In the meantime, consumers remain nervous over rising costs for food and other goods and services – and $5 per gallon gasoline. “In the lower income segments, gas prices matter more,” said Lowe. “We’re also seeing credit card balances rise for the first time in quite a while, which, again, affects the lower income part of the economy. But most people are still relatively healthy financially.”
With interest rates on the rise, how should fixed income investors approach the market?
“One area I like now is municipal bonds,” said Royal. “Right now, their yields look good relative to taxable issues.”
“I feel very comfortable with munis right now,” agreed Lowe. “It would take a very deep recession to affect municipal bonds; they’re a very high-quality asset class.”
In slow economic times, high yield bonds can face the possibility of default, but Lowe doesn’t consider that to be pressing issue in the current environment. “Defaults are a lagging indicator. By the time we see a lot of defaults, we’re usually at the end of a recession. At the present time, defaults are near record lows. We’ll probably see that tick up a little bit, but I don’t expect much of a problem with defaults.”
Royal sees some positives in the rising rates. “Net-net, I’d rather have a 10-year treasury at 3.5% rather than 1.5%. And all things being equal, higher rates are better for financial companies. Rising rates will make the company’s finances stronger.”
With mortgages rates rising, the housing market is cooling off, but Royal sees some promising areas in the real estate market. “We’re underweight office space, but we’re overweight in areas like industrial, warehouses, and multi-family, so I think these will be some of the sectors that are less affected by the rising rates.
“My bigger concern,” he added, “would be around warehousing, although it has done pretty well so far. We feel quite good about real estate, and we’re actually growing our real estate equity portfolio.”
How has the current economic environment affected asset allocation at Thrivent? “We’re close to our normal allocation,” said Lowe. “We’re modestly overweight equities, and overweight domestic. Once we feel comfortable that inflation is near the peak, we’ll add some risk (with more equities). Domestically, small caps are getting interesting, but we’d like to see them come down a little more.”
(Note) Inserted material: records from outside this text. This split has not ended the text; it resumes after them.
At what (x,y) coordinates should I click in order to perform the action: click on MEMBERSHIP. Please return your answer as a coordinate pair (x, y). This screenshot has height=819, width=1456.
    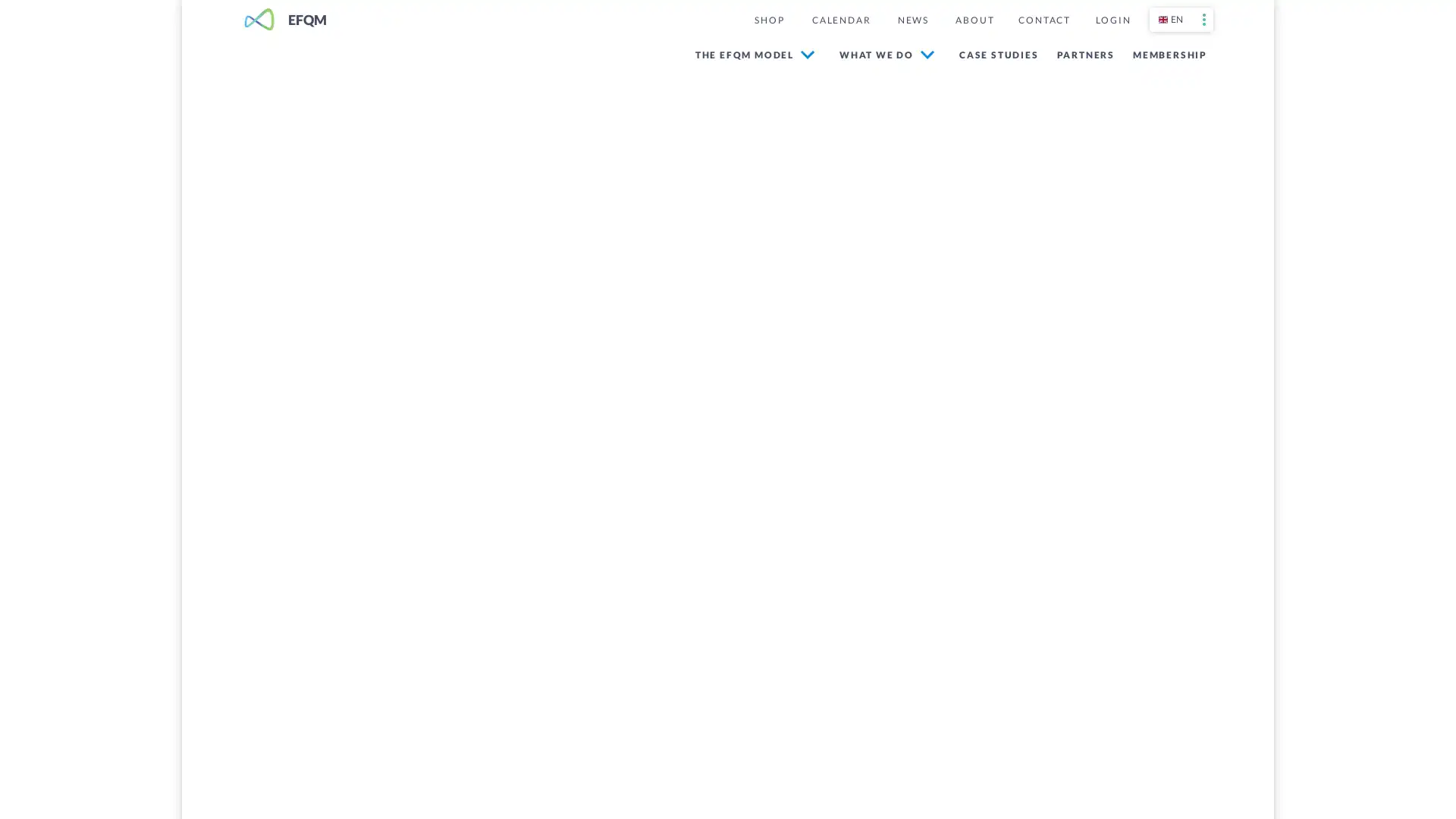
    Looking at the image, I should click on (1166, 53).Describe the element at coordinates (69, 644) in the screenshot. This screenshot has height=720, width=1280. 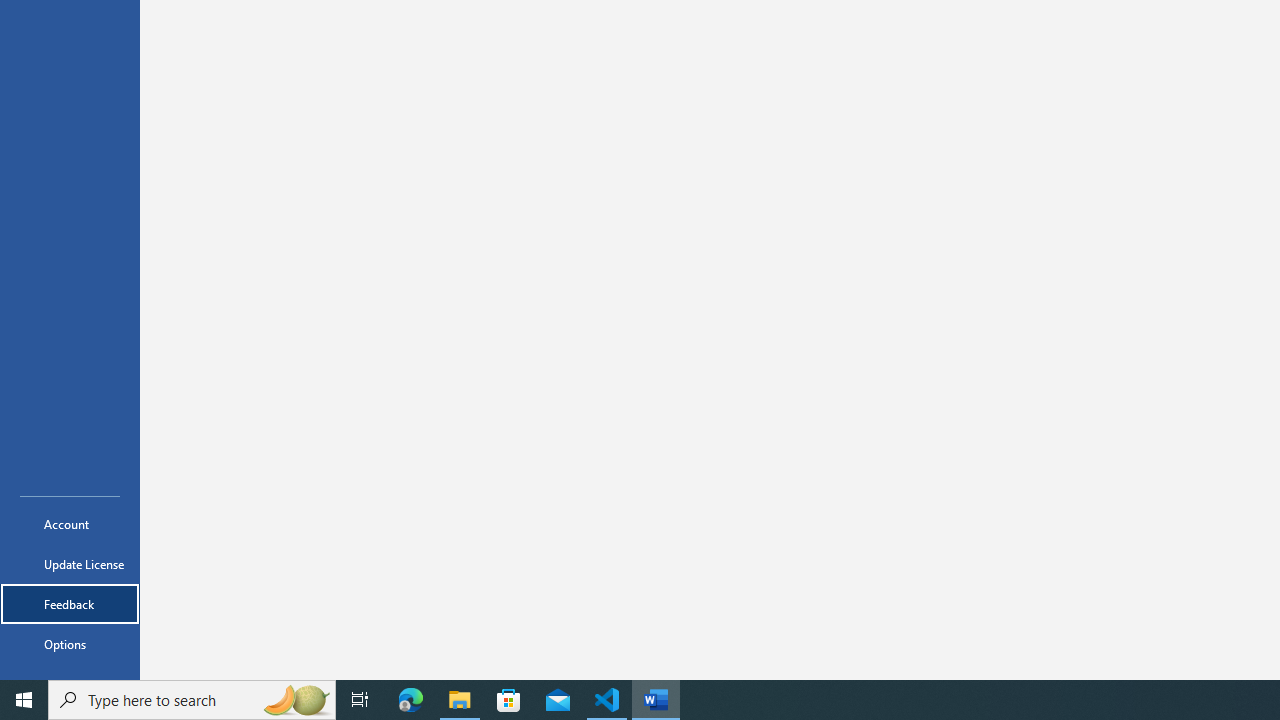
I see `'Options'` at that location.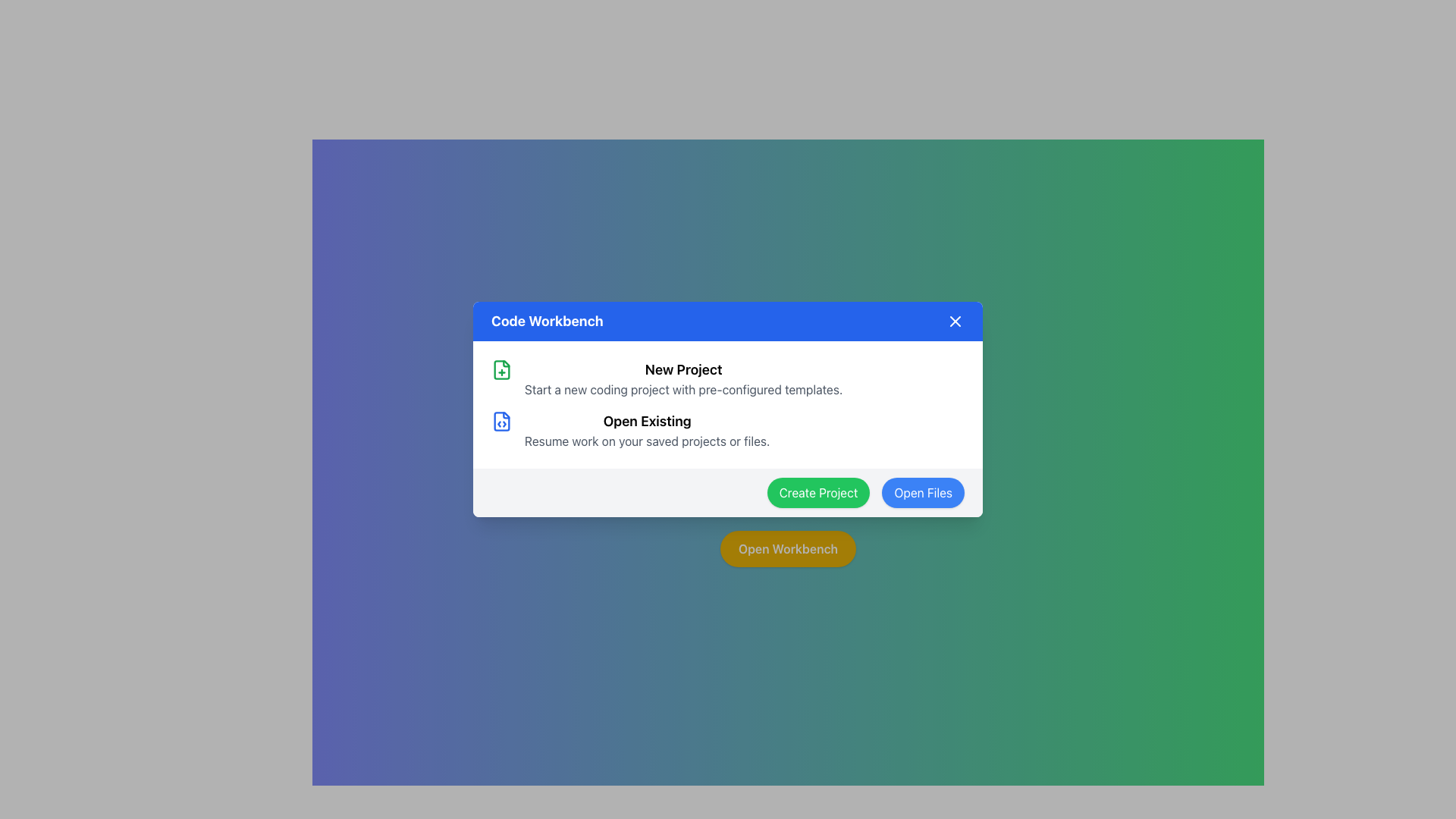 This screenshot has width=1456, height=819. I want to click on the file outline icon representing the 'New Project' functionality located at the top-left region of the 'Code Workbench' dialog box, so click(502, 370).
“I wouldn’t be a seller of equities now,” added Royal. “Growth is getting cheaper. There are some great quality companies with strong earnings growth rates that are down 50%. I personally like the small and mid-cap growth space that have been hit the hardest. Maybe I’d go with mid-cap first since it is a little less risky in this environment. I also like the large cap growth space, and some of the big tech names.”
Lowe believes the market could go lower if the economy goes into recession, but he still cautions investors against selling stocks at this point. “A lot of it depends on your investment horizon. We’re at levels now where the probability of long-term gains is quite high.”